Biden, who is a key member of the administration’s budget negotiating team, assured those present that funding would be made available to build the network for first responders, who, he said, need the spectrum more than the private sector.

D block allocation is the central issue in a key Senate Bill (S. 911) – the “Spectrum Act” – sponsored by Senate Commerce Committee Chairman Jay Rockefeller (D- W. Va.).

The bill would allocate a 10 megahertz portion of the D-block directly to public safety, and allow the FCC to conduct incentive auctions of other spectrum bands to wireless companies and use the proceeds to launch and operate the wireless public safety net. The bill has passed the Senate Commerce Committee and must now get a floor vote and head to the House before the August recess for there to be a chance of reaching the president before the tenth anniversary of 9/11.

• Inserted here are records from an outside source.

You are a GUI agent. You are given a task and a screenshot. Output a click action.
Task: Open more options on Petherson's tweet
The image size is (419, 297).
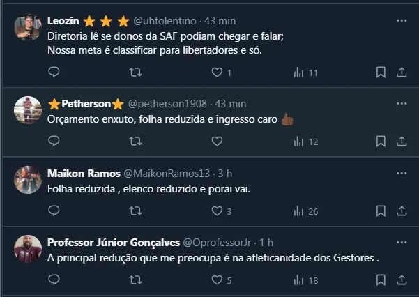[x=402, y=103]
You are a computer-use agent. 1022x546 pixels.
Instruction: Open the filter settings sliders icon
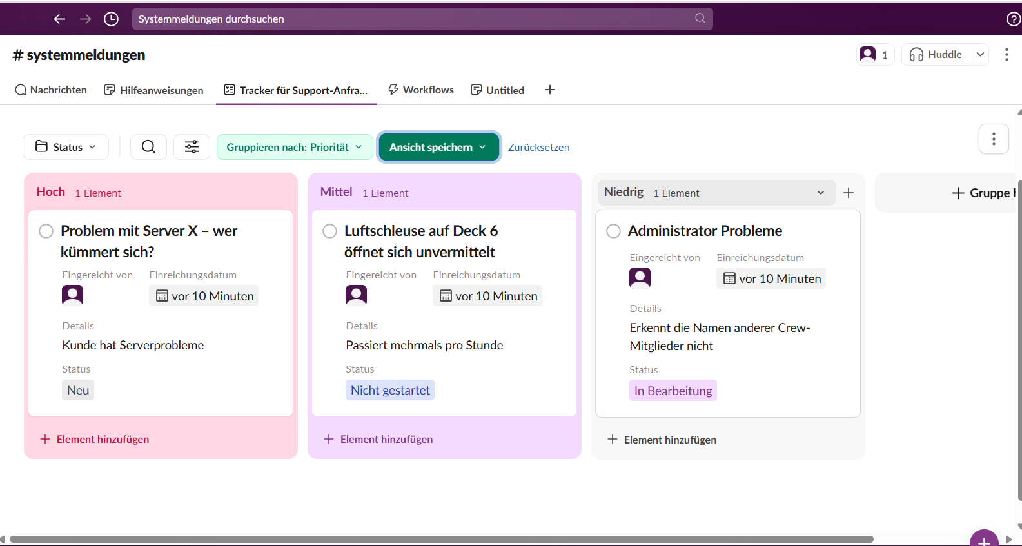tap(192, 147)
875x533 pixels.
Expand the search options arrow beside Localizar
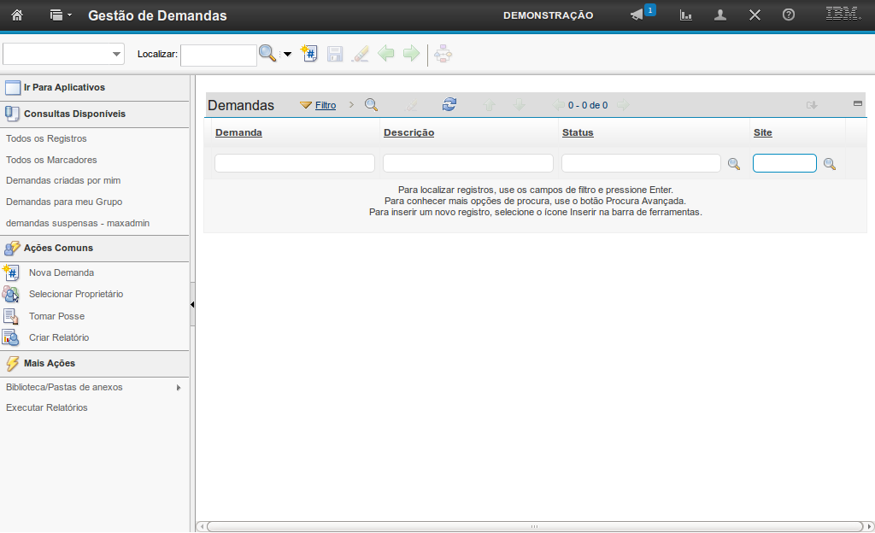pos(287,55)
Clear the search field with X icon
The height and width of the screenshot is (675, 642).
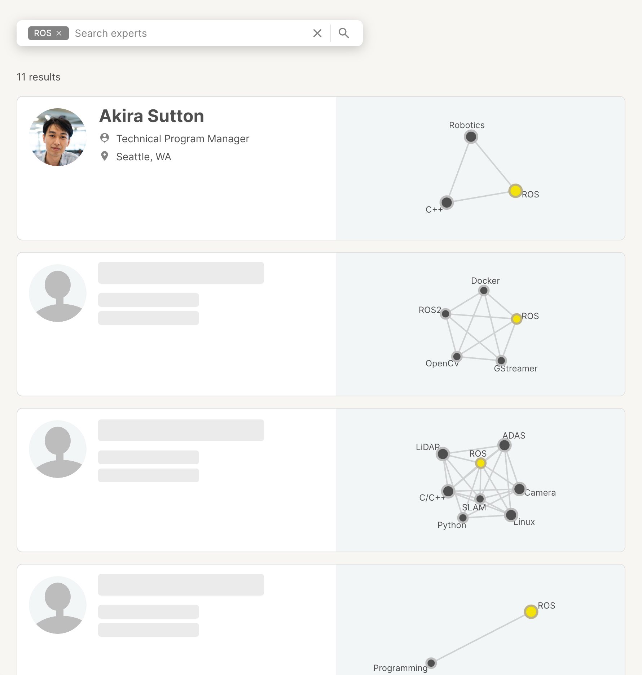pyautogui.click(x=317, y=33)
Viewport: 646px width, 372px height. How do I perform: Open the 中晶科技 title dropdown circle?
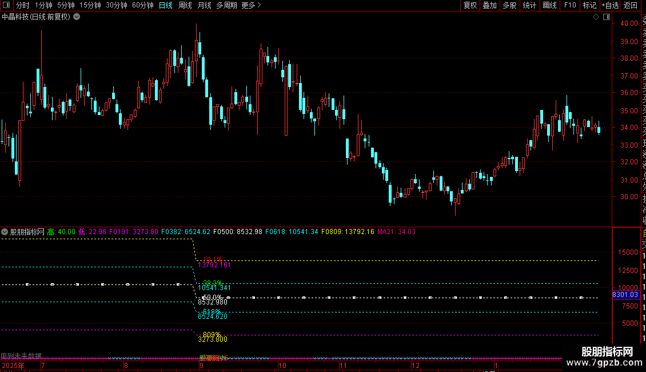click(x=77, y=17)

Public safety agencies currently operate 10MHz of the 700MHz band. The additional 10MHz, however, would be contiguous and provide critical capabilities that are currently lacking, including in-building penetration of radio signals and vastly-improved multimedia.

Richard Mirgon, the First-Vice President of the Association of Public Safety Communications Officials (APCO) International, said the lion’s share of the blame for the country not accomplishing this key 9/11 Commission recommendation falls on the wireless industry, which has lobbied Congress ferociously for the option to buy the spectrum and share it with public safety agencies.

“The obstacles are a couple of the commercial carriers that want the spectrum for private services and argue that they can provide public safety with the services we need,” said Mirgon. “My rebuttal is pretty simple. If they have the ability to do that, how come they haven’t been offering it to public safety and why don’t they offer it today? The reality is they neither have the technology nor the desire to provide us with mission-critical data, video or voice technology.”

A group of nine wireless companies, including Sprint, has been at the center of the industry push for a commercial auction of the D block. Known as the Connect Public Safety Now coalition, they argue the private sector is best positioned to deploy a modern, 4G network for public safety and consumers while saving taxpayers billions of dollars.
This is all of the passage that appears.